Example of configuration in Elixir (for `config/dev.exs` or `config/prod.exs`, etc.):

```elixir

config :brod,

  clients: [

    # :brod_client_1 is the registered name of the client

    brod_client_1: [

      endpoints: [{"localhost", 9092}],

      reconnect_cool_down_seconds: 10

    ]

  ]

```

### Start brod client on demand

You may also call `brod:start_client/1,2,3` to start a client on demand,

which will be added to brod supervision tree.

```erlang

ClientConfig = [{reconnect_cool_down_seconds, 10}],

ok = brod:start_client([{"localhost", 9092}], brod_client_1, ClientConfig).

```

Extra [socket options](http://erlang.org/doc/man/gen_tcp.html#type-option)

could be passed as `{extra_sock_opts, ExtraSockOpts}`, e.g.

```erlang

ExtraSockOpts = [{sndbuf, 1024*1024}],

ok = brod:start_client([{"localhost", 9092}], brod_client_1, [{extra_sock_opts, ExtraSockOpts}]).

```

## Producers

A `brod_producer` is a `gen_server` that is responsible for producing messages to a given

partition of a given topic.

Producers may be started either manually or automatically in the moment you call `brod:produce`

but did not call `brod:start_producer` beforehand.

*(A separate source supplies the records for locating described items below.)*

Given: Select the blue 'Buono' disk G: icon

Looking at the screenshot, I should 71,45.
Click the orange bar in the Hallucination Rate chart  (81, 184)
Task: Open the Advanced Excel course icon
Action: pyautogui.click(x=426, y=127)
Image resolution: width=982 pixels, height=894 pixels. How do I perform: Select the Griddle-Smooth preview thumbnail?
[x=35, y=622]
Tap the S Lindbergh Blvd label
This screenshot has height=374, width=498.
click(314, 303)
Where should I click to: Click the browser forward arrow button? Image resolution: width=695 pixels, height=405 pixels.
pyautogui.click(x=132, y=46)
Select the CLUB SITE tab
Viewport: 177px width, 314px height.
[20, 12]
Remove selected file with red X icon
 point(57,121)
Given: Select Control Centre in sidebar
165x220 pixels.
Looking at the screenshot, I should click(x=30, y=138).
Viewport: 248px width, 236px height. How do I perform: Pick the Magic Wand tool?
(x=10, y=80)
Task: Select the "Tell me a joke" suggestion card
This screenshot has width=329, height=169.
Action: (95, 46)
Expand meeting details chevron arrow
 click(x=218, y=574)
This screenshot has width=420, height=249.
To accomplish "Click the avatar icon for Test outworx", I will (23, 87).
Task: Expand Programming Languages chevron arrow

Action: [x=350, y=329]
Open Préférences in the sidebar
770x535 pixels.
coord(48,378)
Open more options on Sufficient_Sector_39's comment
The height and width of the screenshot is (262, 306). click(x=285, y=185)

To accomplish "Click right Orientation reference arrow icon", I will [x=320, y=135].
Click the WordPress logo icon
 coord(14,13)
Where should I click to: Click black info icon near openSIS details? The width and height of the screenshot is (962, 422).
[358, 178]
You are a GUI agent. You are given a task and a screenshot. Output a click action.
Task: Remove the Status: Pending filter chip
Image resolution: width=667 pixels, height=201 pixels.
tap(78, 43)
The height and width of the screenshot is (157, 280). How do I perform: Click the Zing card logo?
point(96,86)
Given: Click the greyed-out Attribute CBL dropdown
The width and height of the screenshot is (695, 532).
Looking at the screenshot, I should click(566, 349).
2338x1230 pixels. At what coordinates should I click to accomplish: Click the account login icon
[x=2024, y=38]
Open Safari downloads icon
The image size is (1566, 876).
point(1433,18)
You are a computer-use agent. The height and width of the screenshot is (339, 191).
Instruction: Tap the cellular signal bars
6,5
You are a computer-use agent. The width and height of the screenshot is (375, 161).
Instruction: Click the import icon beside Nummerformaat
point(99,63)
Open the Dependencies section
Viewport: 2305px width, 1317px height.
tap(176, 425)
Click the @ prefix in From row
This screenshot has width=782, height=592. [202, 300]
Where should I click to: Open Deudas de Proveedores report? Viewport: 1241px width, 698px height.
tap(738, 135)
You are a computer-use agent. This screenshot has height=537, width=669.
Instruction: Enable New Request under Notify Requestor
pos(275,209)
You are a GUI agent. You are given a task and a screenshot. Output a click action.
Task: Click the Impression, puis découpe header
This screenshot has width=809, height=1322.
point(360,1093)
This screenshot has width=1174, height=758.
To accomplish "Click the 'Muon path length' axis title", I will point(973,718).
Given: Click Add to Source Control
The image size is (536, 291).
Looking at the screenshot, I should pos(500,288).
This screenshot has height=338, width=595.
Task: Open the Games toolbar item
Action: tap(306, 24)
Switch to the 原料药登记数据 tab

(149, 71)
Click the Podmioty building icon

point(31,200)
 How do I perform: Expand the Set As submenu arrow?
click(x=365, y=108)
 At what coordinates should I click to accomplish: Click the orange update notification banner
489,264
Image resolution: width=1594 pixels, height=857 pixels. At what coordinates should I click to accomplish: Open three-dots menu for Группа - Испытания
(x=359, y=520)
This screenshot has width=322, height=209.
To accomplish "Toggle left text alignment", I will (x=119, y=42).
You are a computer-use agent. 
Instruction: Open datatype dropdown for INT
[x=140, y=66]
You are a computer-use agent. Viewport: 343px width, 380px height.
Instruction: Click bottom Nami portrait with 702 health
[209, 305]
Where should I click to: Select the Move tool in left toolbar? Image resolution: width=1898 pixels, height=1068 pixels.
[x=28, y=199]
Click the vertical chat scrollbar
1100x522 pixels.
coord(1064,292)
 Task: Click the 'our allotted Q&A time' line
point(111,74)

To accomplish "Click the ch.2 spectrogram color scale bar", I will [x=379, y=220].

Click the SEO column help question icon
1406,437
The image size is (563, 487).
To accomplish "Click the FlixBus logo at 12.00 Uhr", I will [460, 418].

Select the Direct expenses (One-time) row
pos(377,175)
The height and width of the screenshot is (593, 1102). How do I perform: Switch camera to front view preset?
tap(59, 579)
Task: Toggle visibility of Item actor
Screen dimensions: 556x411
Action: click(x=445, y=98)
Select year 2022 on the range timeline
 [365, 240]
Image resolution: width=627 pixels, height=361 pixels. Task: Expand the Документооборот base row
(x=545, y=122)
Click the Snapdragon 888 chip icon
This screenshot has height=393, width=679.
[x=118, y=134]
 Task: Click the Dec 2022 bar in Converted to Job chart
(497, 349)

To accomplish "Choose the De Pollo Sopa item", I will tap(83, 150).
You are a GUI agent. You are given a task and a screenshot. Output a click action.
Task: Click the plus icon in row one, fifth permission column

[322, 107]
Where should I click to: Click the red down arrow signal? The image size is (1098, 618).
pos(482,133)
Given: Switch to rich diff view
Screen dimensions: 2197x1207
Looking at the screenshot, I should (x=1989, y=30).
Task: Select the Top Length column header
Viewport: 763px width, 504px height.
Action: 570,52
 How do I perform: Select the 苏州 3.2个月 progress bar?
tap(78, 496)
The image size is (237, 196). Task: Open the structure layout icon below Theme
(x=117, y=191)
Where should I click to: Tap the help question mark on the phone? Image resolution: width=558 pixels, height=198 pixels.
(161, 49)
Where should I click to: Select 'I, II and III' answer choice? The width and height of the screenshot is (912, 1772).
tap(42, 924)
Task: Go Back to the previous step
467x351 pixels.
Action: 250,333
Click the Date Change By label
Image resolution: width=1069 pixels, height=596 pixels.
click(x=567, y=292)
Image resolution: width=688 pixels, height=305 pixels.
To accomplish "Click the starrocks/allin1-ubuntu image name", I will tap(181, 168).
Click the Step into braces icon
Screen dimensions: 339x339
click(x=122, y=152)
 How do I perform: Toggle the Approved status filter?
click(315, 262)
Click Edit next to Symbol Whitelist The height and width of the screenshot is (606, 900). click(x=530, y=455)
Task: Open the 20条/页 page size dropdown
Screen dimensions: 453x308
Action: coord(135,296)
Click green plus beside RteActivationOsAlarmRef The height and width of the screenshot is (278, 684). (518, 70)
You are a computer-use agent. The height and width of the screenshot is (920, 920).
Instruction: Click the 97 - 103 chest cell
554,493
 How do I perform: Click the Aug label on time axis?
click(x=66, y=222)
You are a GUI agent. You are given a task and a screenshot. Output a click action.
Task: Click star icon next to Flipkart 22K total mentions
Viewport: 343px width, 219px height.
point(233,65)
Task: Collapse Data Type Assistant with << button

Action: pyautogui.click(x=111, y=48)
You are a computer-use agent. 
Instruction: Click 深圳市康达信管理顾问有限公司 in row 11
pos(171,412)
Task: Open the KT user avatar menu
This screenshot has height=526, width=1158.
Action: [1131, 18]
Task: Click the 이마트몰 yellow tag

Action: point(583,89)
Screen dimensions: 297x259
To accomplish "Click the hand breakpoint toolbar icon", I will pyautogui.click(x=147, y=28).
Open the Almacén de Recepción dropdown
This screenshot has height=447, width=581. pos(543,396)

### Auto start producer with default producer config

Put below configs to client config in `sys.config` or app env if you start client statically:

```erlang

{auto_start_producers, true}

{default_producer_config, []}

```

Or pass the `{auto_start_producers, true}` option to `brod:start_client` if you start the client

dynamically.

### Start a Producer on Demand

```erlang

brod:start_producer(_Client         = brod_client_1,

                    _Topic          = <<"brod-test-topic-1">>,

                    _ProducerConfig = []).

```

### Supported Message Input Format

Brod supports below produce APIs:

- [`brod:produce`](https://hexdocs.pm/brod/brod.html#produce/5): Async produce with ack message sent back to caller.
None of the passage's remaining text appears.